Google zawraca z wcześniej obranej drogi. Material Theme stawia na biel i odcienie szarości, a już wkrótce nasze urządzenia mobilne będą lepiej działać z włączonym ciemnym interfejsem.
Ciemny tryb, tryb prawdziwej czerni i tryb jasny. Do wyboru do koloru, choć i tak najczęściej spotykamy się z tym ostatnim. Ostatnie lata to jednak ukłon w stronę osób, które cenią sobie ciemniejsze zabarwienie interfejsu aplikacji, czasami także samego systemu operacyjnego. Apple w macOS Mojave zaprezentowało Dark Mode, które cieszy wielu. Teraz samo Google namawia do porzucenia jasnych trybów graficznych — i ma bardzo mocny argument. Według najnowszych badań i testów przeprowadzonych przez firmę z Mountain View, przestawienie się na ciemny interfejs skutecznie wydłuży pracę baterii urządzeń przenośnych.

[KRÓTKIE ZADANIE] Wypisz bez zmian fragment tekstu o ciemnym interfejsie: rozpocznij od słów zawierających „Google zawraca z”, a skończ po słowach „włączonym ciemnym interfejsem.”.

[ZAPISANE DANE]
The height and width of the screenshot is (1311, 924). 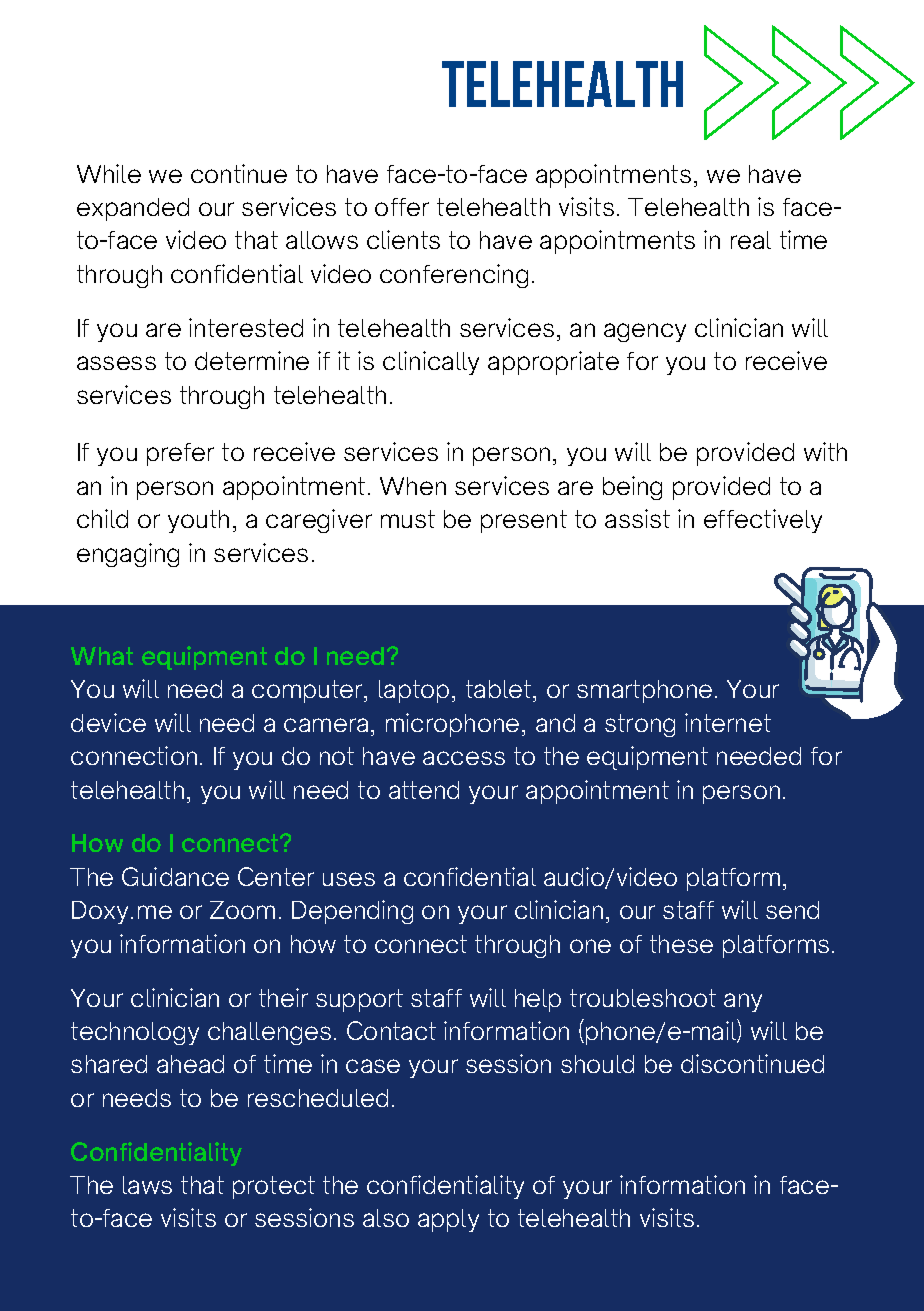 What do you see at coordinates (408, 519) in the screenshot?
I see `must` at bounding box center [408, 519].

[ROZWIĄZANIE PISEMNE]
Google zawraca z wcześniej obranej drogi. Material Theme stawia na biel i odcienie szarości, a już wkrótce nasze urządzenia mobilne będą lepiej działać z włączonym ciemnym interfejsem.